Do you patch and update the operating systems regularly? How would you know if you are missing the crucial update? Do you have a reasonably simple way to either detect or change the vulnerable parts of the system? Do you keep track of the alternatives? Should you consider asking for or purchasing additional support for the libraries, packages, and software you use from the 3rd party vendors? Do you run unnecessary software in the same environment along with your information system or apps? Who can introduce changes to the environment and install more software? Can you detect issues or failures with your hardware resources on time? Do you have alarms set in place? How quick/easy could you migrate to the other server instance?

Clean environment

Clean air and water are definitely the most important elements for the prosperity of this planet. However, you shouldn't spend more than a few minutes to actually see how careless we can be about them or the environment as a whole. We keep struggling with more and more vehicles, factories, domestic and other waste. Our population is rapidly growing in numbers and taking care of our environment should be of utmost importance.

As your system experience growth in traffic, it's probably inevitable that some parts of it will get polluted. More than once, some of the virtual machines/servers I was connecting to were polluted with all sorts of stale data, huge cache files, executables, compressed files, and random notes all around - sometimes even plain texts with some credentials or sensitive data were there, just for fun I guess.

What policies would you enforce in order to keep your system's environment clean? Can you detect if the breach happened? Are you backing up and are your backups actually pollution-free?

Resources

We are dependent on various resources in order to survive. Drinkable water and breathable air are sharing the highest priority but right after that is the food. Nature was kind enough to provide plentiful resources for us to enjoy but the real increase in the human population took a turn with the discovery of agriculture. The cultivation of crops and livestock still rely on natural resources, and since those resources are still limited we tend to migrate to more rich areas once we deplete them. It's easy to deduce what would happen if we deplete all the resources quicker than they could renew - costs ramp up, hunger strikes and our survival is in jeopardy.

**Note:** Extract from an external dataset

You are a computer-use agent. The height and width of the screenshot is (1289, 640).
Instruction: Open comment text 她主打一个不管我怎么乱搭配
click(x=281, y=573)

Hardware resources seem cheap, but as our systems grow the costs ramp up pretty quickly. If we lose control of our system it could yield high monthly sums and probably high blood pressure along the way. This is particularly evident in the cloud and serverless environments with the ability to use more resources for scaling in order to support occasional high loads. But, the internet is rich with horror stories related to unexpected or uncontrolled costs produced by either misconfiguration, leaks, or even exploits - infiltrated crypto miners would prove to be really expensive. Many times, we dismiss the idea of high costs or looming exploits - but just remember how many NPM packages were infected with all sorts of malware, sitting still and insidious in our repositories. Knowing how much resources we have at disposal, monitoring their usage, and setting spending limits accordingly is one way to avoid nasty monthly surprises.

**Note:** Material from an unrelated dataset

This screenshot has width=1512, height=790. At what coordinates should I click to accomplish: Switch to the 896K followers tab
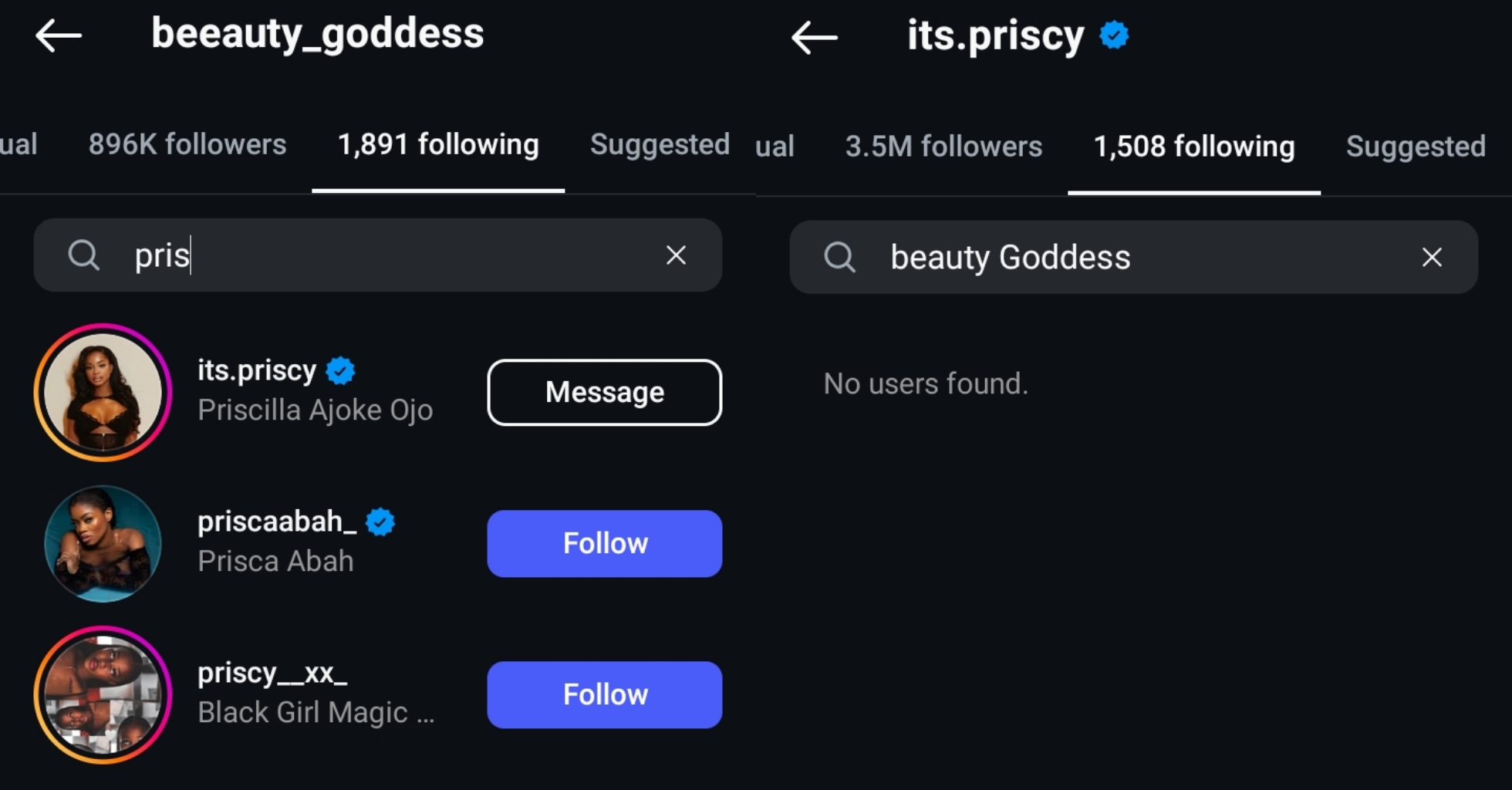pyautogui.click(x=187, y=144)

How many resources are you spending on a monthly basis? Do you think this amount is reasonable? Are you able to detect if some processes are wasting your resources? Do you have proper spending limits set? Can you overspend and by how much? If your system is running on-premises or you don't have an easy way to scale, should you consider migration and when? Does your system actually need more resources or you can release some? What are your predictions?